**GOAL OF THE EXERCISE**
Only one stretch of the listing below is wanted. Begin at the line that has "www.craguns.com/golf/index.html (121, 202)", stop after the line that has "4th rc42 May the Force Be With You (49, 2390)", and repeat every line in between exactly.

**MATERIAL PROVIDED**
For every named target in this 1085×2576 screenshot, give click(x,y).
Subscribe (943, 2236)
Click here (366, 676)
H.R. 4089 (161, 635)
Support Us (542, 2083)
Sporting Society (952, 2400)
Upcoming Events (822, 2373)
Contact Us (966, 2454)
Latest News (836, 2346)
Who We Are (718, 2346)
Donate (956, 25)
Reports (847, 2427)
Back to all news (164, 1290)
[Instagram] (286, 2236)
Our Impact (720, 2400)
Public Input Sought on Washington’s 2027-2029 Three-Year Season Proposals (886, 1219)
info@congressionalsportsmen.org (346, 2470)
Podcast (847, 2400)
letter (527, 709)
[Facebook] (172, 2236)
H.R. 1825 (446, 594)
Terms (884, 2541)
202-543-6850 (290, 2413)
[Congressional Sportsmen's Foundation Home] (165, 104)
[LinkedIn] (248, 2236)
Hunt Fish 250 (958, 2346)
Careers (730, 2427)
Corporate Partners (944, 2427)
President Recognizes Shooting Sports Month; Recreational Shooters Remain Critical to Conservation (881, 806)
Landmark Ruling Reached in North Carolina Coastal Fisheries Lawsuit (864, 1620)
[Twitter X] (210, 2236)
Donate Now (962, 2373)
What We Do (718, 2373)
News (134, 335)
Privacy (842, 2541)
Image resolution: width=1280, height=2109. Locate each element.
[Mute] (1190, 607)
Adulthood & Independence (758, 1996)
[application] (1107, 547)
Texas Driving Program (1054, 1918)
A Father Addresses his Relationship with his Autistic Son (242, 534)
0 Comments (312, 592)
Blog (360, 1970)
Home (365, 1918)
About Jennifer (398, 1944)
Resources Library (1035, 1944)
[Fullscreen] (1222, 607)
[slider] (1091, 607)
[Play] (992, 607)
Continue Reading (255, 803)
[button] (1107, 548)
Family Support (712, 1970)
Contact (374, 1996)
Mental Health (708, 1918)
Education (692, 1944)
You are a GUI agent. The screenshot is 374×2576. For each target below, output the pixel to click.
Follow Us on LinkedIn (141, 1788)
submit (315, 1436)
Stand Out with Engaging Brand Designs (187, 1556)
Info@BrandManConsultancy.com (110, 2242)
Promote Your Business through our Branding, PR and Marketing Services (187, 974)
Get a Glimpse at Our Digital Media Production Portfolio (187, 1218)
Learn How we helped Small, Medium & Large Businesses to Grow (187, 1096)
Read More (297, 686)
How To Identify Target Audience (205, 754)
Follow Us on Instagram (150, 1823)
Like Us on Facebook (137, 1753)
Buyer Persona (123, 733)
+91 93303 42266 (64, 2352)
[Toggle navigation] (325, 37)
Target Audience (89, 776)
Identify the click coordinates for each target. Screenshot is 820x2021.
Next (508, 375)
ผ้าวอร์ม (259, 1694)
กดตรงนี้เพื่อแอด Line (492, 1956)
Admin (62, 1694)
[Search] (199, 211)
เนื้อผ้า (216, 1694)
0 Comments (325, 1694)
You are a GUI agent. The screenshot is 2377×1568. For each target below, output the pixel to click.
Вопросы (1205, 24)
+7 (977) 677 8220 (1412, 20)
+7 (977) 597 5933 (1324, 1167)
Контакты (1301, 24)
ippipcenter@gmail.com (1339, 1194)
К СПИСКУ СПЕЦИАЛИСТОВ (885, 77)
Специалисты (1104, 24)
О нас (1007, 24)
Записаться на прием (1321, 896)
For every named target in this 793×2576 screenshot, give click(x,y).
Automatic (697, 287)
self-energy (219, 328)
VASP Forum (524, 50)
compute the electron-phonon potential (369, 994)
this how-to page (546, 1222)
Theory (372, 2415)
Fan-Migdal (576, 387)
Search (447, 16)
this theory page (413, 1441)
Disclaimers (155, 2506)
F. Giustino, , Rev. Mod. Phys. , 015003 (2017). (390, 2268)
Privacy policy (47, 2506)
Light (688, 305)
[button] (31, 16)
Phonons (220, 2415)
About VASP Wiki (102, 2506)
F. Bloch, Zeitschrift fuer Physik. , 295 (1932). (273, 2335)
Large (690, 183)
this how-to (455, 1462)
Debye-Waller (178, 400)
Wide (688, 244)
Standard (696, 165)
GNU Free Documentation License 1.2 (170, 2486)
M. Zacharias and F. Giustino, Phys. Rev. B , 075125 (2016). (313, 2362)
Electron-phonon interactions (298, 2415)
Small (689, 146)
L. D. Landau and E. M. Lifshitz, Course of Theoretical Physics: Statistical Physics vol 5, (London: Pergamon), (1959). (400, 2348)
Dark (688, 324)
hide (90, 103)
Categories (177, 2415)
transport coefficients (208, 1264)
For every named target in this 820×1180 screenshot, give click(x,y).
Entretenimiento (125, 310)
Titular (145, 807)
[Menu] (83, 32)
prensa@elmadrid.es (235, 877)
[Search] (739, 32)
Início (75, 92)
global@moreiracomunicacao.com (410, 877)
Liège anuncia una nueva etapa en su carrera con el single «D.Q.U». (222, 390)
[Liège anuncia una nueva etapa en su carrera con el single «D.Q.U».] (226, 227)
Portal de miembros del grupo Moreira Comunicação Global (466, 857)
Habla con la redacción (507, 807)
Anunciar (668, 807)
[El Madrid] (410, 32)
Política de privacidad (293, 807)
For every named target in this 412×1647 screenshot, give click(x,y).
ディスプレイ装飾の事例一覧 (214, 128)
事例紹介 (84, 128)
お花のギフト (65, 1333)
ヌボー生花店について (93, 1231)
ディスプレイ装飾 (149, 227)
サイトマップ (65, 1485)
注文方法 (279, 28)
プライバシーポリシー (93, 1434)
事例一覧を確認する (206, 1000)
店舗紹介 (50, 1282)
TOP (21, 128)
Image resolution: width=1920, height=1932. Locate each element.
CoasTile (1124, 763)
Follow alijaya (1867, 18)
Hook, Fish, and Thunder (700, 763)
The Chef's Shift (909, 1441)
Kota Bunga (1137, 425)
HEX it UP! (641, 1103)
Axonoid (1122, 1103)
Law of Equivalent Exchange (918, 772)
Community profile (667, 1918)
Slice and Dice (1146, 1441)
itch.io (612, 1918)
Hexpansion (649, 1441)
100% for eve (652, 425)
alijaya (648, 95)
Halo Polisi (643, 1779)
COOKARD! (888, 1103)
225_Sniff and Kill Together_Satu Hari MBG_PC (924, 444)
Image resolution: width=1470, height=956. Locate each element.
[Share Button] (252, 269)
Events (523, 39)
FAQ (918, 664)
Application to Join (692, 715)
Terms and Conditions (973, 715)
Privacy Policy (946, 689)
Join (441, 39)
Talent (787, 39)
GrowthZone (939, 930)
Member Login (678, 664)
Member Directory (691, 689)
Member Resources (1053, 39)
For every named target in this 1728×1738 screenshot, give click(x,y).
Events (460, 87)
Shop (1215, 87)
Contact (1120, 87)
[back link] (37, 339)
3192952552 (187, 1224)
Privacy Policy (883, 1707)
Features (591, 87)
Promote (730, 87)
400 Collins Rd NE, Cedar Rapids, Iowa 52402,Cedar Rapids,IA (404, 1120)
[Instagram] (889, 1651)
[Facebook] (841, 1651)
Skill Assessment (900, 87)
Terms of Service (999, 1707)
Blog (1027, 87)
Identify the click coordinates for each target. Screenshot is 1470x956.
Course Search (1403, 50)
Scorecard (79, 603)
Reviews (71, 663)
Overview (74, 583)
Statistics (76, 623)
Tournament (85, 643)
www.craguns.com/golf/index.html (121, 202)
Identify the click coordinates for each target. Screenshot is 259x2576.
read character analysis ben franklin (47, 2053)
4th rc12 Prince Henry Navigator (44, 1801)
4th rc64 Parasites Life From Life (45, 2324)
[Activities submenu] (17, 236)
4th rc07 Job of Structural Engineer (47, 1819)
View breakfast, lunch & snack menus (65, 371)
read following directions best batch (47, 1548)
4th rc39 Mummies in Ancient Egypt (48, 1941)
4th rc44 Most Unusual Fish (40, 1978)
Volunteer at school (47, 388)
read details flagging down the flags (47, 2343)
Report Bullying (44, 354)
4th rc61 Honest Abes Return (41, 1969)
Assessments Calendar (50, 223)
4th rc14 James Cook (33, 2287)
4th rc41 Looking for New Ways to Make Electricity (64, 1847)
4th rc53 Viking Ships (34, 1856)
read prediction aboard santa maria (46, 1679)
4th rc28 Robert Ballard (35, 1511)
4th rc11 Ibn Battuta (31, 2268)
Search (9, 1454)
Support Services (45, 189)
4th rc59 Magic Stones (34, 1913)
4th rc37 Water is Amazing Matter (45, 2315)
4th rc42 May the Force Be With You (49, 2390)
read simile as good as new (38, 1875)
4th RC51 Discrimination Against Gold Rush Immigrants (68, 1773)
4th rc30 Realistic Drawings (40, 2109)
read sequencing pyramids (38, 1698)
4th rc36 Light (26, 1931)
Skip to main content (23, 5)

**RESULT FOR THIS TASK**
www.craguns.com/golf/index.html (121, 202)
Identify the click coordinates for each target. Screenshot is 259x2576.
read character analysis ben franklin (47, 2053)
4th rc12 Prince Henry Navigator (44, 1801)
4th rc64 Parasites Life From Life (45, 2324)
[Activities submenu] (17, 236)
4th rc07 Job of Structural Engineer (47, 1819)
View breakfast, lunch & snack menus (65, 371)
read following directions best batch (47, 1548)
4th rc39 Mummies in Ancient Egypt (48, 1941)
4th rc44 Most Unusual Fish (40, 1978)
Volunteer at school (47, 388)
read details flagging down the flags (47, 2343)
Report Bullying (44, 354)
4th rc61 Honest Abes Return (41, 1969)
Assessments Calendar (50, 223)
4th rc14 James Cook (33, 2287)
4th rc41 Looking for New Ways to Make Electricity (64, 1847)
4th rc53 Viking Ships (34, 1856)
read prediction aboard santa maria (46, 1679)
4th rc28 Robert Ballard (35, 1511)
4th rc11 Ibn Battuta (31, 2268)
Search (9, 1454)
Support Services (45, 189)
4th rc59 Magic Stones (34, 1913)
4th rc37 Water is Amazing Matter (45, 2315)
4th rc42 May the Force Be With You (49, 2390)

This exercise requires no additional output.